◆ Assignment
In the material below, find each line with the word "agent" and list it.

◆ Extracted information
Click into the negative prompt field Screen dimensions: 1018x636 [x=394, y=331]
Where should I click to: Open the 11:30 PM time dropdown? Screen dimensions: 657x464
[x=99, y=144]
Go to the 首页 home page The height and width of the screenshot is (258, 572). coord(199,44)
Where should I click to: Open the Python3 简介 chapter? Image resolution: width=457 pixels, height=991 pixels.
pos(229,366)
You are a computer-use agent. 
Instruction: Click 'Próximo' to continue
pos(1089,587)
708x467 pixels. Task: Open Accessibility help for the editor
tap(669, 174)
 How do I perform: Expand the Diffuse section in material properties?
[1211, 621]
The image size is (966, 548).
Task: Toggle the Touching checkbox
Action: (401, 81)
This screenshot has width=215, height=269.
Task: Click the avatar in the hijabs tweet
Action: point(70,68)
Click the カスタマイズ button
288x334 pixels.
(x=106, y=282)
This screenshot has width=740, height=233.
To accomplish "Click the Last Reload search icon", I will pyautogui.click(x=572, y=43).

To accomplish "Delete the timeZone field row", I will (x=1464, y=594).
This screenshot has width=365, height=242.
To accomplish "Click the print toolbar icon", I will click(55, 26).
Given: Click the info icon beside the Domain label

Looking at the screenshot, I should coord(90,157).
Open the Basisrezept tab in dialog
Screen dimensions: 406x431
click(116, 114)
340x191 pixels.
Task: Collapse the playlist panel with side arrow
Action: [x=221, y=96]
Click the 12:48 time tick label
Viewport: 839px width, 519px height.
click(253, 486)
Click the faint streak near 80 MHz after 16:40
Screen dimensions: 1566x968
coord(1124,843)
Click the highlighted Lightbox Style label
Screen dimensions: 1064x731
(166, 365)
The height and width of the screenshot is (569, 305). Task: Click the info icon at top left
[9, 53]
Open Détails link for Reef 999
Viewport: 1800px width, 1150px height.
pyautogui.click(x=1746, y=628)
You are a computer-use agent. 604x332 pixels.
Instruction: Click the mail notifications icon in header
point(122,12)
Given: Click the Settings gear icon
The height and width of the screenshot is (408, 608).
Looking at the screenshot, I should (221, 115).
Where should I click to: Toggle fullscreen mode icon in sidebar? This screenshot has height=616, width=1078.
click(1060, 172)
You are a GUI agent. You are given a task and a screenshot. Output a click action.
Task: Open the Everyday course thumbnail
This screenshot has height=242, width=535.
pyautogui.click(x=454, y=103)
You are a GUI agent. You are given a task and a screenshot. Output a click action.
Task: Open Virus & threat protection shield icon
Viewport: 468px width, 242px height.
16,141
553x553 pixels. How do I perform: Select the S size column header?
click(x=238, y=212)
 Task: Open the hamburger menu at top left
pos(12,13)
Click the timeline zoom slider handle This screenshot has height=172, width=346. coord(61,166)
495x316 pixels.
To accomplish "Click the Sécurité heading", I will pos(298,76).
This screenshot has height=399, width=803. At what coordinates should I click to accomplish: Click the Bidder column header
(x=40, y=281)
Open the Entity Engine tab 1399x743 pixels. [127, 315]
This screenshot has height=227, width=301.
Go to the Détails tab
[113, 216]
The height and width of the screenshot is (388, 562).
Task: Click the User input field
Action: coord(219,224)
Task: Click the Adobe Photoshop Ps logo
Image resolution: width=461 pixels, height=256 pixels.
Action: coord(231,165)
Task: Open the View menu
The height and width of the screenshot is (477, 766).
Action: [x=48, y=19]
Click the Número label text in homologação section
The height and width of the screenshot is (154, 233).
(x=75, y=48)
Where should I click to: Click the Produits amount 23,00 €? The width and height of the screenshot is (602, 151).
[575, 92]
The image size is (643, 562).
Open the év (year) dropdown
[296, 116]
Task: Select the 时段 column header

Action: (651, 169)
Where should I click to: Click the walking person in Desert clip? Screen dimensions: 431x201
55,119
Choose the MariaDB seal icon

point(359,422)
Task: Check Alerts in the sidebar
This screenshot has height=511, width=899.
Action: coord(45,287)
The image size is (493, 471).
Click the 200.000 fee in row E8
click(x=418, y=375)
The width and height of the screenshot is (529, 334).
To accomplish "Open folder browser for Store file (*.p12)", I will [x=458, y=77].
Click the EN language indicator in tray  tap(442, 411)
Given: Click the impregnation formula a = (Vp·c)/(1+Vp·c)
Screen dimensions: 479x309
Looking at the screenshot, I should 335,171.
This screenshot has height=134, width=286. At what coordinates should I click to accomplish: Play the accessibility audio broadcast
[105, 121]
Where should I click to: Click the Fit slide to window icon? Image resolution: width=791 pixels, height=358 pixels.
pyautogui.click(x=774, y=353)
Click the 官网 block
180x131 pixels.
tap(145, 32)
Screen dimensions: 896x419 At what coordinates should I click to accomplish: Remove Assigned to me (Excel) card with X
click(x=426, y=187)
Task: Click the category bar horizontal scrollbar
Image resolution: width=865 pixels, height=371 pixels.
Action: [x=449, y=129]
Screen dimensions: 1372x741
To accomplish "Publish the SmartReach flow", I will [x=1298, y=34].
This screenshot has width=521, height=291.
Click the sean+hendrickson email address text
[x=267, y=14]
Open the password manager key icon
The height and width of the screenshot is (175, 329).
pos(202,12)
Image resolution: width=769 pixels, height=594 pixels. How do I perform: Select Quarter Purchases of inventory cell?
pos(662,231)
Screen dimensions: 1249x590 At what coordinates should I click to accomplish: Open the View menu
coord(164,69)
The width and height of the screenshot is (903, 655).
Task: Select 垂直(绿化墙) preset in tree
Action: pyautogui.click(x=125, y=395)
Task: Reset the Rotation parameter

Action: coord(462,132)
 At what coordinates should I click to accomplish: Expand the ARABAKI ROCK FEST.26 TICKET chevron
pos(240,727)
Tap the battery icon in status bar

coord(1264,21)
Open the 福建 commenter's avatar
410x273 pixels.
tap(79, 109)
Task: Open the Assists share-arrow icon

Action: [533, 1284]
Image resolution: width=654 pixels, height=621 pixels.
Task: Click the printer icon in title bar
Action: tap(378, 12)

◆ Response to this exercise
You are a computer-use agent. 
You are a computer-use agent. 604x332 pixels.
You are a GUI agent. You are given a task and a screenshot. Output a click action.
You are a GUI agent. You are given a task and a screenshot. Output a click action.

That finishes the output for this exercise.